After what seems to be a vast array of countless devaluations and cuts of benefits overall to customers — that’s us — in recent years during when the economy was booming, lodging companies are already now joining airlines for financial assistance…

…and the worst of this artificial man-made economic disaster — which could easily have been avoided, in my opinion — has not even reached its full impact.

Tell you what, lodging industry: I just might — just might — consider agreeing to the assistance if you clean up your act as to how you treat your customers.

A good start would be eliminating those deceptive mandatory resort fees and similar junk fees you charge your guests. Keep those intact; and you do not deserve any assistance, in my opinion.

This article is the latest in a series pertaining to the 2019 Novel Coronavirus in an effort to get the facts out with information derived from reliable sources.

Other articles at The Gate which pertain to the 2019 Novel Coronavirus include:

Photograph ©2018 by Brian Cohen.

3 thoughts on “$250 Billion Bailout Requested by Lodging Companies”

  1. DavidB says:

    Hotels are basically real estate trusts that have enjoyed very favourable tax treatment so (with the exception of ma & pa properties like most Best Westerns, a coop of indies) there should be no government “bail out”. Any government assistance must go directly to front line employees to supplement normal unemployment benefits. Same for cruise operators, most of whose ships are not even registered in the US to evade responsible regulation and employee treatment.
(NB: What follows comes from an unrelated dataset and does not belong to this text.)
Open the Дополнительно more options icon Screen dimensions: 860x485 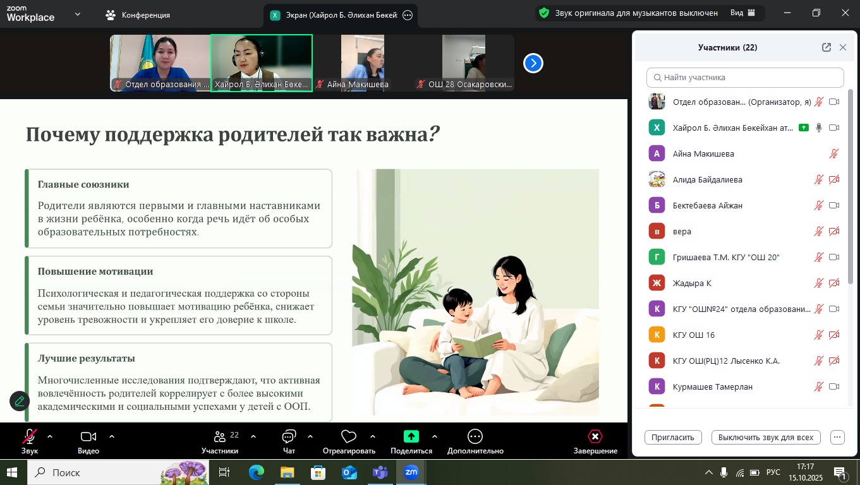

    Airlines are somewhat different given the lifeline they provide and within North America the vast distances covered between major cities and the lack of rail or even bus alternatives to move people and time sensitive goods. Relief in the way of fees and fuel taxes should be considered but beyond that just direct aid to laid off front line employees.

    If it’s true most Americans don’t have much more than $400 in savings for occasions like this, then it’s people first, corporations further back in the line (and corps are not people for these purposes).

  2. DaninMCI says:

    Give them the money and then charge them (Government Bailout) resort fees? I could see their faces. They show up at the meeting to get the $250,000,000,000 in cash and “only” given $175,000,000,000. When they ask why we explain that there is an urban destination charge to cover the cost of “extra” benefits they will get with the loan/hand-out like “free” fax service, carbon credits to offset their office visit, complimentary water fountain water in all government office hallways during their visit and “free” upgraded premium wifi while on property.

    Maybe make them agree to basic consumer-friendly rules around this industry would be a good idea during this process like:
    Upfront pricing that is all-inclusive (No extra nickel and dime fees after the fact)
    Loyalty points never expire
    Bar soap and little bottles of shampoo put back in the bathrooms
    Better room artwork
    Doors that don’t self-slam between 9 pm and 7 am

  3. debit says:

    No bailout. Bankrupt them. The bondholders will become bre owners.

    There is a bankruptcy process in capitalis countries. Why is it not followed?

    Why are capitalists looking for handouts while rest of us have to follow the law. Ask a republican this, but to get a truthful answer tie him upside down and beat him like a pinata.